Data to process
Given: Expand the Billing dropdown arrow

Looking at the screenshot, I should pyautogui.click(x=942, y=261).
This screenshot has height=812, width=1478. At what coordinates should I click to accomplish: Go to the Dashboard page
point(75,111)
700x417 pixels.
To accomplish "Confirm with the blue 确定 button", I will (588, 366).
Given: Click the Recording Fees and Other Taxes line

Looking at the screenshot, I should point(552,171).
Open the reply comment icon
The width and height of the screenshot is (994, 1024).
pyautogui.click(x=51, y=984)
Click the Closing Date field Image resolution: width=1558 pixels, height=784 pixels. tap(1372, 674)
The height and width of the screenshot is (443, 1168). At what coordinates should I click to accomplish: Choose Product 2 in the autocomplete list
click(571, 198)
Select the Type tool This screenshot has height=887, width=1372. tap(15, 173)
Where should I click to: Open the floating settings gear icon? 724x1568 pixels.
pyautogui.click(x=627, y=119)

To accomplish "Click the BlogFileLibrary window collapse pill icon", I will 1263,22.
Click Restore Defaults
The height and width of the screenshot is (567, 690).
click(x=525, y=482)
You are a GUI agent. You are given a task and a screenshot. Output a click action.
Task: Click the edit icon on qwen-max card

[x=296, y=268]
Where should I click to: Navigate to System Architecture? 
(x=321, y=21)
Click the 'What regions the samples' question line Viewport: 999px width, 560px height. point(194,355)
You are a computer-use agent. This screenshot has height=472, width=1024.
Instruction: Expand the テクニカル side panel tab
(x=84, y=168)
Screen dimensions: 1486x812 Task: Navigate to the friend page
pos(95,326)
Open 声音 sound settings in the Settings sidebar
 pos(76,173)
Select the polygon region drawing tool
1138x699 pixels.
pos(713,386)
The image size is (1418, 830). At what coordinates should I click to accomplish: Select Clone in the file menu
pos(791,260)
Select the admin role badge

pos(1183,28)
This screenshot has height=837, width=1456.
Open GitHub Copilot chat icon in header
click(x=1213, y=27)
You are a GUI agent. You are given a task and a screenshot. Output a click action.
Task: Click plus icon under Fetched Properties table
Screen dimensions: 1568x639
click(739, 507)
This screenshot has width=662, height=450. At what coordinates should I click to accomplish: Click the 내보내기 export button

To be done
Quote the records word for word, from the first line up to and including the line with "(x=321, y=21)".

Problem solution
Given: Expand the Billing dropdown arrow

Looking at the screenshot, I should pyautogui.click(x=942, y=261).
This screenshot has height=812, width=1478. At what coordinates should I click to accomplish: Go to the Dashboard page
point(75,111)
700x417 pixels.
To accomplish "Confirm with the blue 确定 button", I will (588, 366).
Given: Click the Recording Fees and Other Taxes line

Looking at the screenshot, I should point(552,171).
Open the reply comment icon
The width and height of the screenshot is (994, 1024).
pyautogui.click(x=51, y=984)
Click the Closing Date field Image resolution: width=1558 pixels, height=784 pixels. tap(1372, 674)
The height and width of the screenshot is (443, 1168). At what coordinates should I click to accomplish: Choose Product 2 in the autocomplete list
click(571, 198)
Select the Type tool This screenshot has height=887, width=1372. tap(15, 173)
Where should I click to: Open the floating settings gear icon? 724x1568 pixels.
pyautogui.click(x=627, y=119)

To accomplish "Click the BlogFileLibrary window collapse pill icon", I will 1263,22.
Click Restore Defaults
The height and width of the screenshot is (567, 690).
click(x=525, y=482)
You are a GUI agent. You are given a task and a screenshot. Output a click action.
Task: Click the edit icon on qwen-max card

[x=296, y=268]
Where should I click to: Navigate to System Architecture? 
(x=321, y=21)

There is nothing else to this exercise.